TEKS YANG DIBERIKAN
________________

Pengertian umum jual beli bisa
disederhanakan pada devinisi ringkas yaitu suatu kesepakatan timbal
balik antara para pihak, yang satu (penjual) menyetujui untuk
menyerahkan hak milik atas suatu barang yang dikuasai dan pihak lainnya
(pembeli) menyetujui untuk membayar harga yang telah disepakati dengan
sejumlah uang, surat berharga senilai uang atau barang yang bisa
diuangkan sebagai imbalan dari perolehan atas hak tersebut. Kedua belah
pihak sama-sama bersepakat atas imbal balik atau pertukaran kepemilikan
yang saling melindungi dan diikat oleh dasar hak dan kewajiban
masing-masing. Jual beli dapat dilakukan secara lisan, tertulis, bawah
tangan dan juga dalam bentuk notariil notaris atau pejaebat yang
berwenang.
Umumnya jual beli dengan cara
lisan dilakukan karena para pihak menganggap jual belinya telah selesai
atau tuntas dan dianggap cukup, tidak perlu ada bukti yang diberikan
kepada para pihak. Pada praktek lain jual beli dibuat secara tertulis
dengan tujuan untuk dijadikan sebagai alat bukti, baik ada sengketa
maupun tidak. Jenis jual beli yang dilakukan secara tertulis bisa
dilakukan dan dianggap sah dengan cara dilakukan di bawah tangan,
istilahnya. Akan tetapi ada pula yang dilakukan secara notariil di
hadapan notaris maupun pejabat yang berwenang tergantung dari seberapa
berharga nilai dan kepentingan dilaksanakanya jual beli tersebut bagi
para pihak yang melakukannya. Kitab Undang-undang Hukum Perdata mengatur
perincian jual beli dalam pasal 1457.
Kewajiban Penjual dan Pembeli
Bagi pihak penjual ada dua
kewajiban utama yaitu: Pertama, menyerahkan hak milik atas barang yang
diperjual belikan kepada pembeli. Kedua, menanggung akibat jika
ditemukan cacat-cacat tersembunyi. Sebagaimana disebutkan di dalam
paasal 1459 Kuh Perdata kewajiban yang utama dari penjual adalah
menyerahkan barang yang telah dijualnya kepada pembeli dan dalam pasal
1491 Kuh Perdata penjual berkewajiban untuk menanggung atas barang yang
dijualnya tersebut dan menanggung dari cacat-cacat yang tersembunyi.

________________

MATERI YANG DISEDIAKAN
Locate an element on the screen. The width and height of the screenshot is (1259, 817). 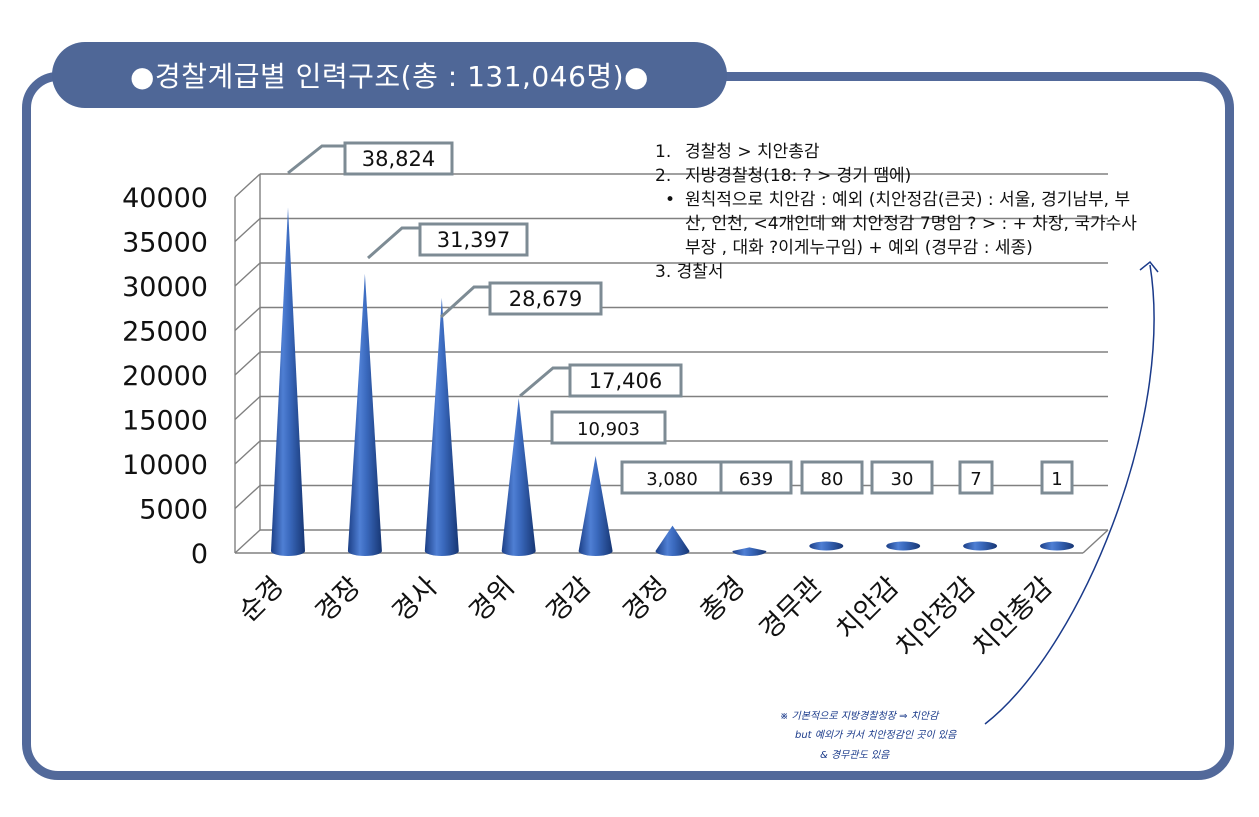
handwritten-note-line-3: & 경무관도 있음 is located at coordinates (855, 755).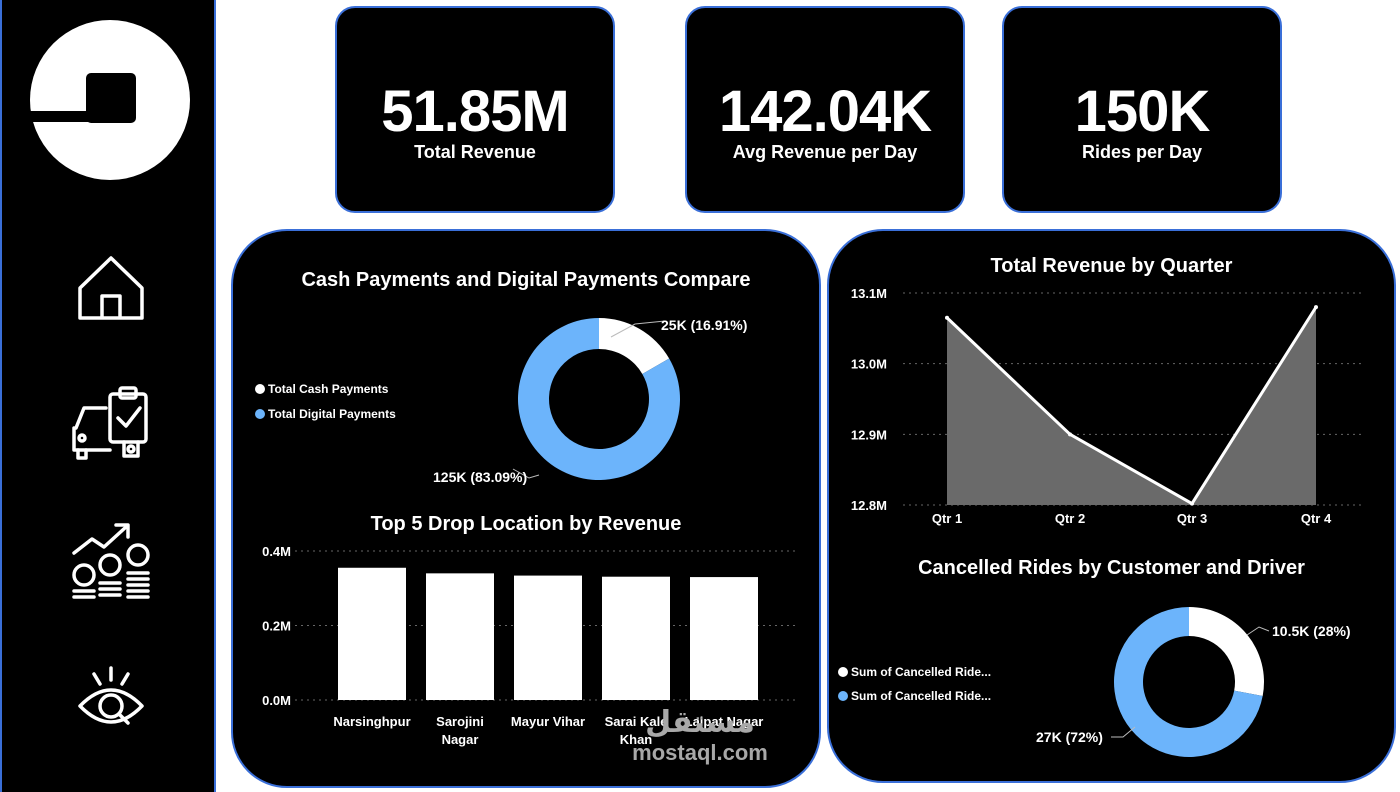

________________

PETUNJUK
**A.** Jawablah pertanyaan berikut berdasarkan teks tentang jual beli.
(i) Pasal berapa dalam Kitab Undang-undang Hukum Perdata yang disebut mengatur perincian jual beli?
(ii) Mengapa jual beli umumnya dilakukan secara lisan?
(iii) Apa saja dua kewajiban utama pihak penjual?
**B.** Lanjutkan teks tentang jual beli mulai dari kalimat terakhirnya.

JAWABAN TUGAS
**A.**
(i) Pasal 1457.
(ii) Jual beli dilakukan secara lisan karena para pihak menganggap jual belinya telah selesai atau tuntas dan dianggap cukup, sehingga tidak perlu ada bukti yang diberikan kepada para pihak.
(iii) Kewajiban pertama adalah menyerahkan hak milik atas barang yang diperjualbelikan kepada pembeli. Kewajiban kedua adalah menanggung akibat jika ditemukan cacat-cacat tersembunyi.

**B.**
Sementara bagi pembeli kewajiban
pokoknya adalah membayar harga pembelian pada waktu dan tempat
sebagaimana ditetapkan menurut perjanjian. Kewajiban utama pembeli
sebagaimana yang diatur dalam Pasal 1513 Kuh Perdata adalah membayar
harga pembelian pada waktu dan tempat sebagaimana yang telah ditetapkan
menurut perjanjian. Kewajiban ini bersifat mutlak untuk dipatuhi, karena
jika terjadi keterlambatan ataupun pengingkaran dapat dikategorikan
sebagai keadaan wan prestasi yang berakibat tertentu bagi perjanjian
jual belinya.
Teknis Akta Jual Beli Properti
Semenjak Undang-undang No. 5
Tahun 1960 tentang Pokok Agraria dinyatakan berlaku tanggal 24 September
1960, diantaranya mengatur jenis-jenis hak atas tanah, peralihannya,
pembenahannya dan surat tanda bukti haknya, maka dasar bagi
dilaksanakannya jual beli properti dalam bentuk tanah dan bangunan yang
melekat di atasnya menjadi semakin kuat. Bahkan dasar pemilikan atau
bukti hak tentang rumah susun pun telah diatur Undang-undang No.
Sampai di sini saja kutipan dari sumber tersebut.